■ TESTO FORNITO ■
__________________________________________________

ISSN 2039-1676


24 settembre 2019 |

La Corte costituzionale "salva" l’art. 576 c.p.p.: legittima la facoltà per la parte civile di impugnare il proscioglimento ai soli effetti civili

Corte cost., sent. 3 aprile 2019 (dep. 12 luglio 2019), n. 176, Pres. Lattanzi, Red. Amoroso

Per leggere il testo della sentenza, clicca qui.

 

1. Con la sentenza n. 176 del 2019 la Corte costituzionale ha dichiarato non fondate le questioni di legittimità costituzionale dell’art. 576 c.p.p. sollevate dalla Corte d’Appello di Venezia con ordinanza del 9 gennaio 2018[1]. Il giudice rimettente aveva dubitato della costituzionalità della disposizione censurata laddove consente alla parte civile di impugnare la sentenza dibattimentale di proscioglimento dinanzi al giudice penale, anziché al giudice civile, seppure ai soli effetti della responsabilità civile.

 

2. Come noto, nella sua formulazione originaria, l’art. 576 del codice di rito abilitava la parte civile ad impugnare le sentenze ivi indicate (incluse le sentenze dibattimentali di proscioglimento) «con il mezzo previsto per il pubblico ministero».

Tale ultimo inciso è stato soppresso dall’art. 6 della legge n. 46 del 2006 (c.d. legge Pecorella) per svincolare il potere di impugnazione della parte civile da quello del pubblico ministero, al quale, invece, l’art. 1 della stessa legge (prima di essere dichiarato incostituzionale da Corte cost., sent., 24 gennaio 2007, n. 26) precludeva di appellare le sentenze di proscioglimento[2].

Peraltro, il riformatore non si era premurato di specificare con quale mezzo la parte civile avrebbe potuto censurare la decisione ritenuta sfavorevole.

__________________________________________________

■ AZIONI RICHIESTE ■
• 1. Nel testo sulla sentenza della Corte costituzionale, quale giudice aveva sollevato le questioni di legittimità costituzionale dell'art. 576 c.p.p.?
• 2. Riprendi il testo sulla sentenza della Corte costituzionale e portalo avanti a partire dall'ultima frase.

■ MATERIALE FORNITO ■
__________________________________________________

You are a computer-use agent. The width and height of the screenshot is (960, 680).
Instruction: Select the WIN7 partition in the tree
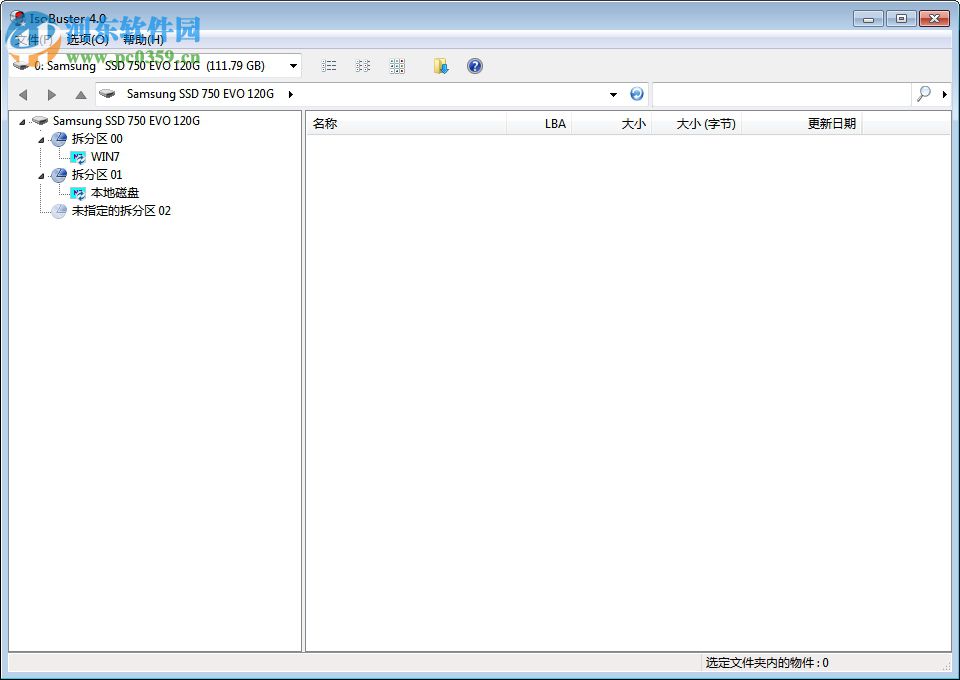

__________________________________________________

■ RISULTATI ATTESI ■
• 1. La Corte d'Appello di Venezia, con ordinanza del 9 gennaio 2018.

• 2.
Nel 2007 le Sezioni Unite hanno sancito la sopravvivenza alla l. n. 46 del 2006 dell'appello della sola parte civile[3], smentendo il diverso orientamento che dall’art. 568 cpv. c.p.p. argomentava la possibilità di esperire soltanto il ricorso per cassazione.

Tale decisione è stata avallata dalla Corte costituzionale, la quale ha invocato la giurisprudenza di legittimità, ormai consolidata, per dichiarare manifestamente infondate – quando non inammissibili – le molteplici questioni di costituzionalità sollevate rispetto all’art. 576 del codice di rito[4].

 

3. I dubbi di conformità alla Costituzione che hanno indotto la Corte veneziana a sottoporre nuovamente l’art. 576 c.p.p. allo scrutinio del Giudice delle leggi connotano di novità la relativa questione.

La premessa interpretativa alla base delle precedenti rimessioni era che la riforma del 2006 avesse privato la parte civile della facoltà di appellare la sentenza di proscioglimento.

Secondo la Corte d’Appello di Venezia, invece, «attribuire oggi al giudice penale, ed in particolare alla Corte d'appello penale, anziché al giudice civile, la cognizione delle impugnazioni della sola parte civile avverso le sentenze di proscioglimento costituisce scelta in atto manifestamente irrazionale e oggi del tutto priva di alcuna giustificazione»[5].

In sostanza, la sopravvenuta irrazionalità (e dunque incostituzionalità) della norma sarebbe conseguenza del progressivo aggravio dei carichi pendenti dinanzi alle sezioni penali delle corti d’appello. Una prima causa di ciò andrebbe ravvisata nella devoluzione a queste ultime dei giudizi di secondo grado, che, nella vigenza del sistema pretorile (soppresso con d.lgs. 19 febbraio 1998, n. 51), appartenevano alla competenza del tribunale.

Vi avrebbe poi concorso la scarsa appetibilità dei riti alternativi, i quali, ben lungi dalle previsioni ambiziose del riformatore del 1988, non hanno portato alla auspicata deflazione dei processi penali.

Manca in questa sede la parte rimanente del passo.